Planned Clinical Studies
Phase II Study
In December 2007, Genmab announced details of a planned Phase II study of HuMax-CD20 for the treatment of relapsing remitting multiple sclerosis, which is expected to begin in 2008. Approximately 324 patients will be enrolled in the study. The double blind randomized trial will consist of two parts. Part A will include approximately 36 patients in one of three increasing dose cohorts (100 mg, 300 mg or 700 mg of HuMax-CD20) randomized to receive HuMax-CD20 or placebo. An independent data monitoring committee (IDMC) will evaluate the safety of each sequential cohort prior to progression to the next cohort. When all patients in Part A have had their 4 week MRI scan, the IDMC will evaluate the data before Part B of the study begins.
Part B will consist of a 48 week treatment period of approximately 288 patients. Patients will be randomized to treatment with 100 mg, 300 mg or 700 mg of HuMax-CD20 or placebo. After week 24, patients on an active dose will receive re-treatment with the same dose of HuMax-CD20 or placebo. Patients on placebo will receive HuMax-CD20 at the highest tolerated dose from Part A.

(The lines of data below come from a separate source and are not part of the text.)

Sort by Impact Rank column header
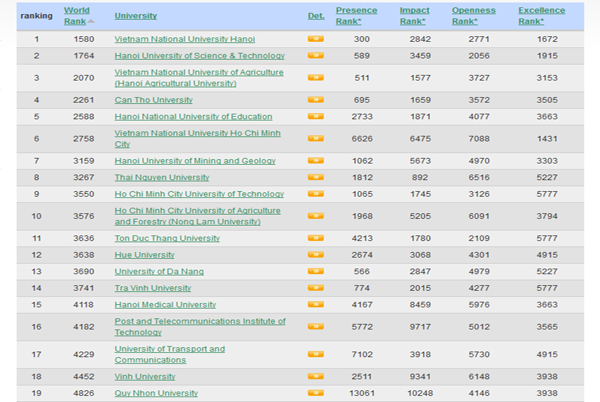The height and width of the screenshot is (402, 600). click(414, 15)
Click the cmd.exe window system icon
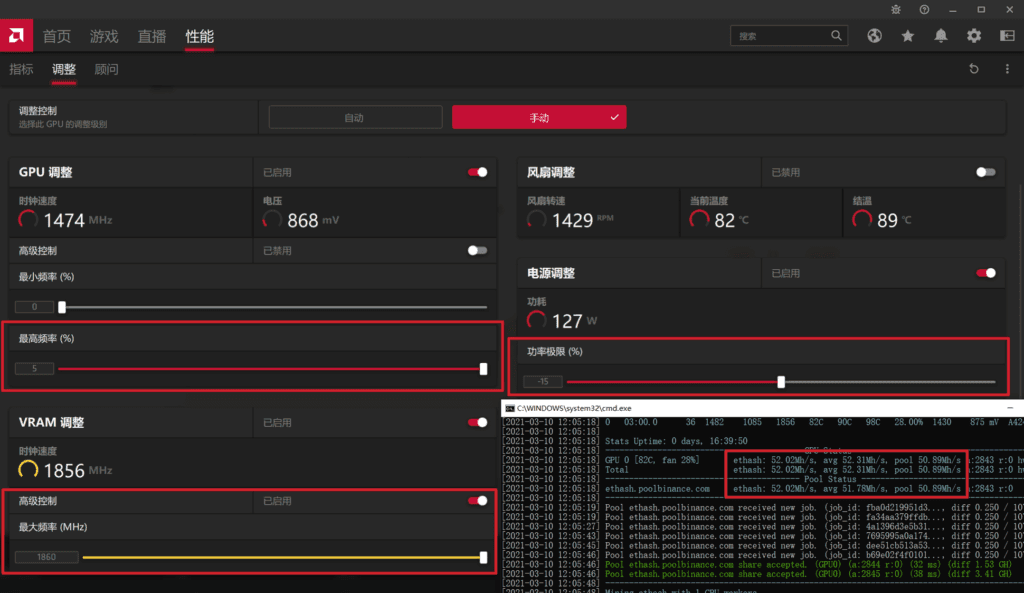The image size is (1024, 593). 509,407

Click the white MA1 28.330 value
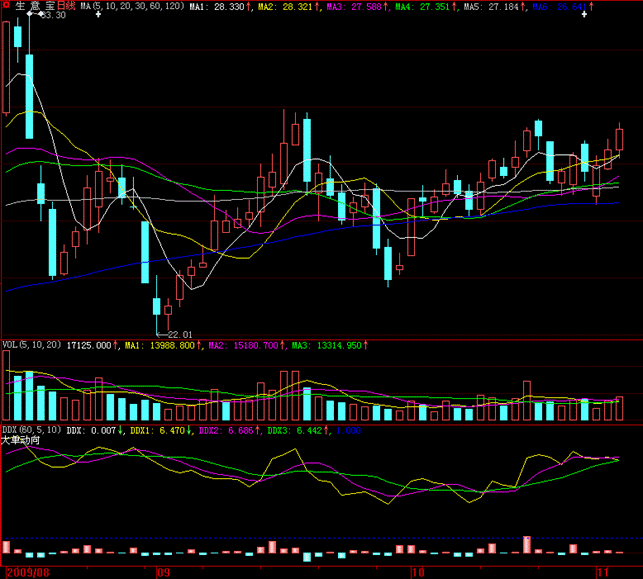[x=215, y=6]
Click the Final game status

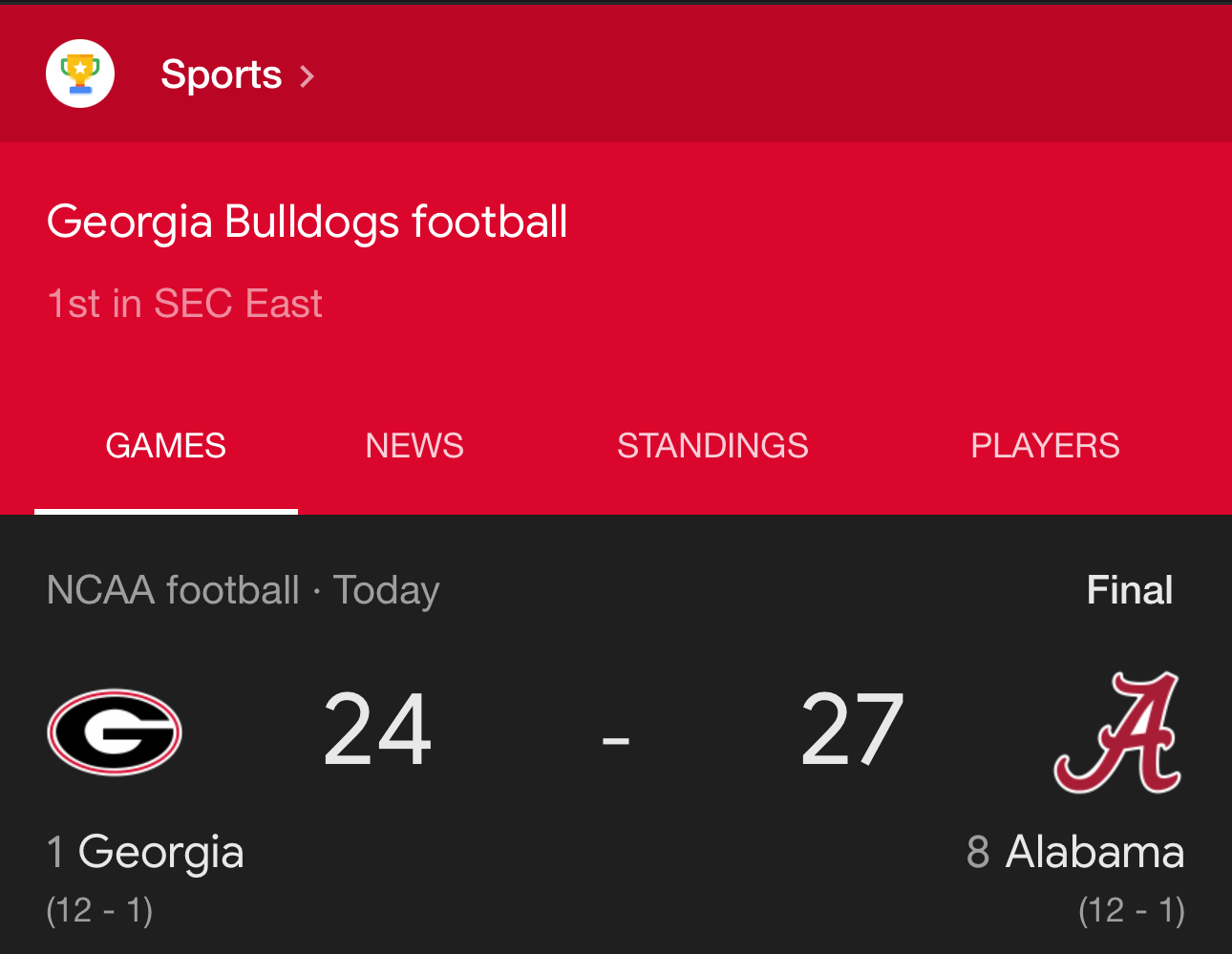(1129, 590)
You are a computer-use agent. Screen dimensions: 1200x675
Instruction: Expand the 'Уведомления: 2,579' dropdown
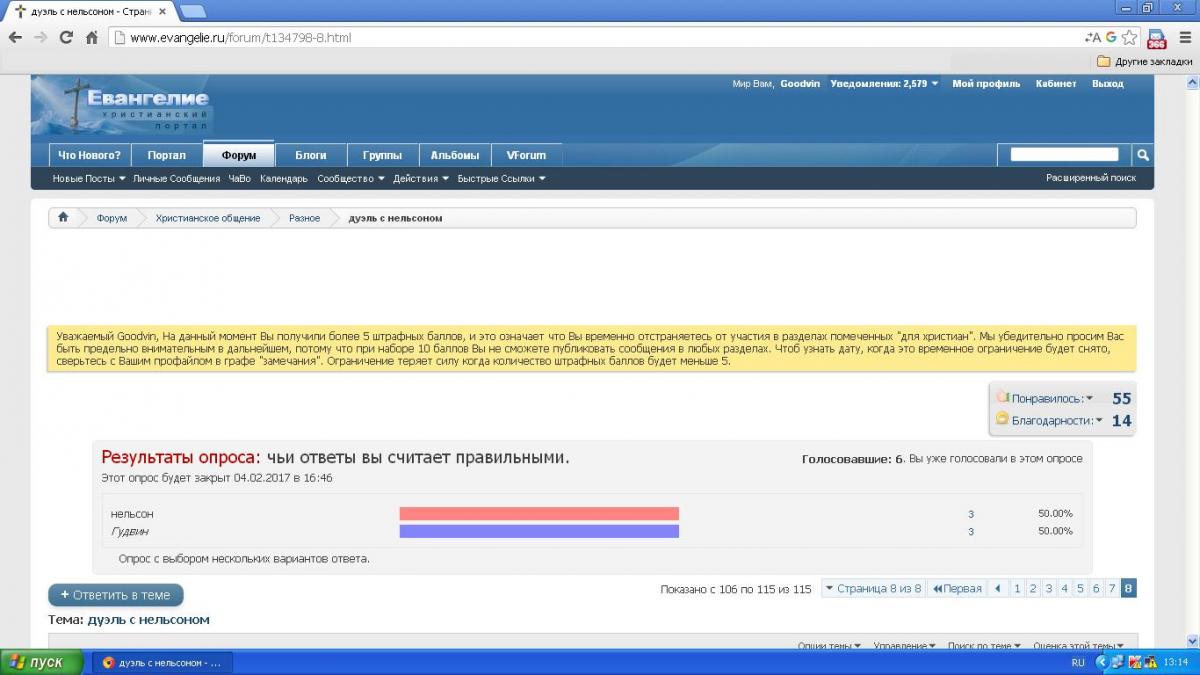click(884, 84)
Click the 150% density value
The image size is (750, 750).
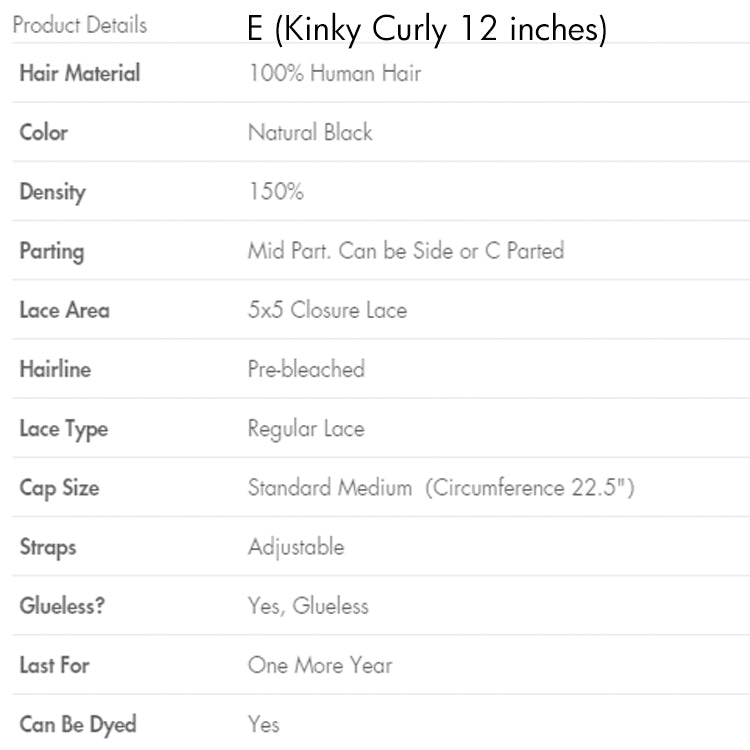coord(276,192)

The objective of the study is to determine the safety and tolerability of three doses of HuMax-CD20 and the dose response of HuMax-CD20 on disease activity on MRI in patients with RRMS. The primary endpoints are safety and cumulative number of new Gd-enhanced lesions from week 8 to week 24.
Pre-clinical Studies
Data from pre-clinical laboratory tests showed that HuMax-CD20 appeared to kill tumor cells that were resistant to rituximab. The antibody was highly effective in inducing complement mediated cytotoxicity (cell destruction) of B-cell tumors. Additional data appears to show HuMax-CD20 is also effective in inducing Natural Killer cell-mediated cytotoxicity of B-cell tumors. HuMax-CD20 was far more effective than rituximab in eradicating B-cell tumors in SCID mouse models, as well as in depleting B-cells from peripheral blood and lymph nodes in Cynomolgus monkeys.
In addition, HuMax-CD20 appears to induce more effective killing of targets expressing low levels of CD20 than rituximab in laboratory experiments. When low levels of CD20 are present on tumor targets, rituximab does not appear effective in killing the tumor cells. HuMax-CD20, however, is effective when CD20 is expressed at both high and very low levels. In this experiment, a panel of cell lines expressing varying amounts of CD20 molecules per cell (4,500-135,000 molecules) was generated by retroviral transduction of CEM tumor cells. HuMax-CD20 appeared to be highly superior in the induction of complement-mediated lysis of cells for all CD20 expression levels as compared to rituximab. HuMax-CD20 appeared to induce significant lysis of cells at the lowest CD20 expression level tested, whereas such cells seemed resistant to rituximab. Complete lysis was achieved by HuMax-CD20 at intermediate expression levels of CD20, whereas complete lysis with rituximab was not seen.